Your signal. Your price.

Noam Brown argues that model evaluation benchmarks are broken because they ignore test-time compute. Performance now depends on inference budget, but published grids use single-number scores without a token or cost axis.
Brown says GPT-3 could not effectively scale test-time compute. With a $10 million budget, GPT-3 performed nearly the same as with $1, making cost irrelevant for its capabilities.
Modern models like GPT-4.5 can improve for weeks before performance plateaus on some benchmarks. Brown says you cannot reasonably test until plateau, so evaluations must adopt a fixed budget or performance curve.
Brown cites OpenAI's internal disproving of the Erdős unit distance conjecture as an example of latent capability. He claims GPT-4.5 could have solved it with $100,000 in compute via scaffolding, but nobody explored that budget.
Safety frameworks like responsible scaling policies do not account for test-time compute, Brown states. Model dangerous capability is now a function of budget, not fixed, creating an unaddressed evaluation gap.
Brown says current models are not at the point where infinite inference budget yields superintelligence across all tasks. Factual retrieval plateaus quickly, while Sudoku improves indefinitely, showing a spectrum.
Brown uses poker bot creation as a personal evaluation. GPT-4.2 required steering but improved his code 10x; GPT-4.5 can now build a full solver with minimal guidance.
Brown says models lack research taste and cannot replace researchers yet. They accelerate some tasks 100x but bottleneck others, leading to gradual transformation rather than overnight replacement.
Large-scale test-time compute makes fast takeoff unlikely, Brown argues. Time becomes a bottleneck because models need long runtimes to unlock full capability, preventing an instantaneous intelligence explosion.

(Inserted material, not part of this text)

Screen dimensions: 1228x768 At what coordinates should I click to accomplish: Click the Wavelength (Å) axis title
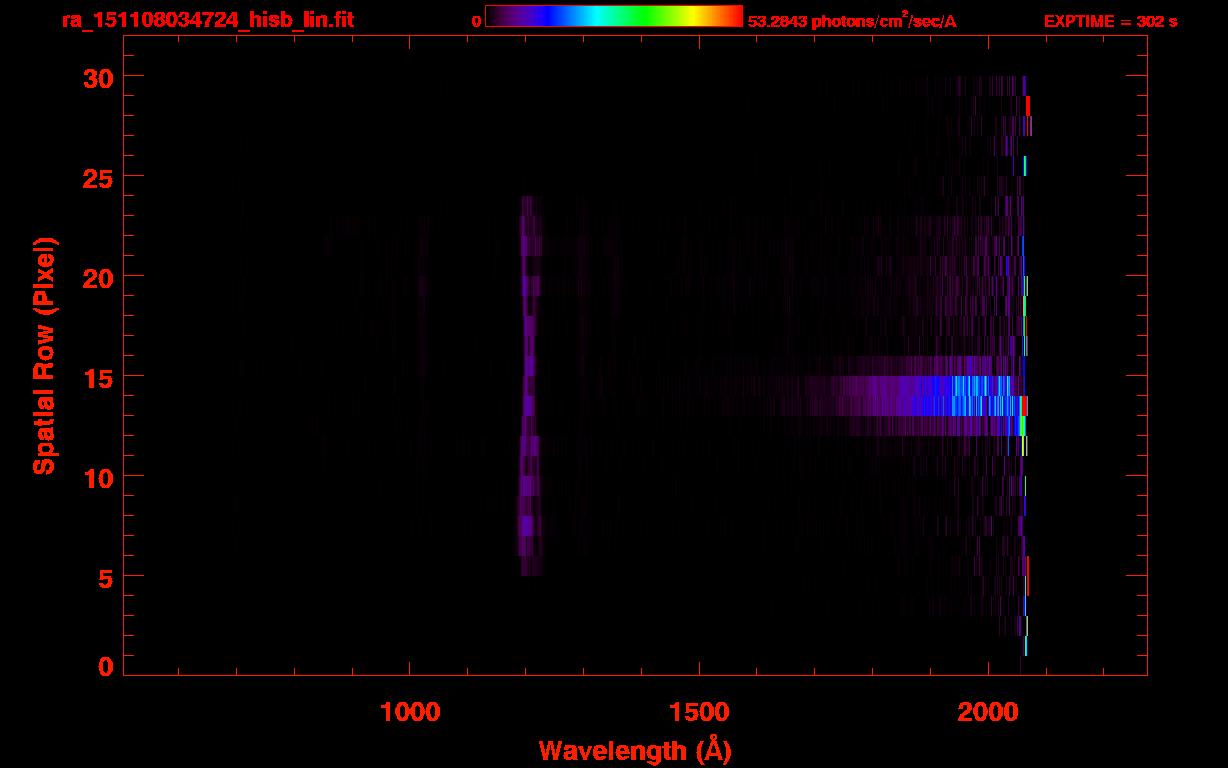[x=635, y=750]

Brown states frontier labs understand the stakes and risks of their models. Competitive pressure exists, but researchers share a goal of steering toward positive outcomes.
Brown says he trusts GPT-4.5 outputs for high-stakes decisions like tax advice and condo paperwork more than expert human advice, indicating a shift in practical reliability.

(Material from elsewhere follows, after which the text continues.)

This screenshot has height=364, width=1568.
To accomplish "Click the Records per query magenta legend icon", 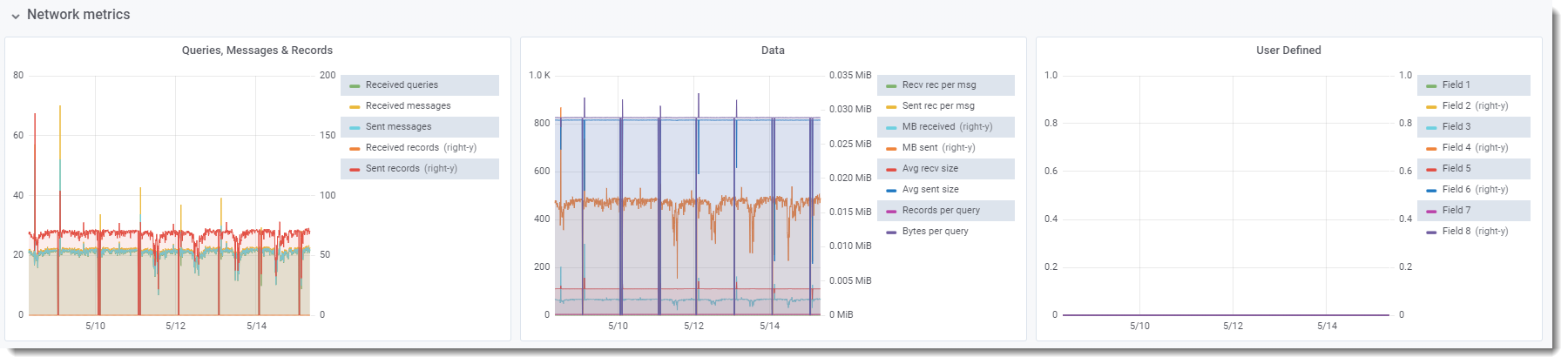I will click(891, 211).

Multi-agent systems are scratching the surface of capability, Brown believes. Frontier models are needed to unlock their potential, analogous to human civilization's accumulated knowledge scaffolding.
Benchmark gaming is easy by scaffolding multiple model runs or using judges, Brown warns. This inflates scores without controlling for test-time compute, making comparisons misleading.
Brown argues the research community agrees benchmarks should include a cost axis but is stuck in a bad equilibrium. Everyone publishes the grid because everyone expects it, despite knowing it's wrong.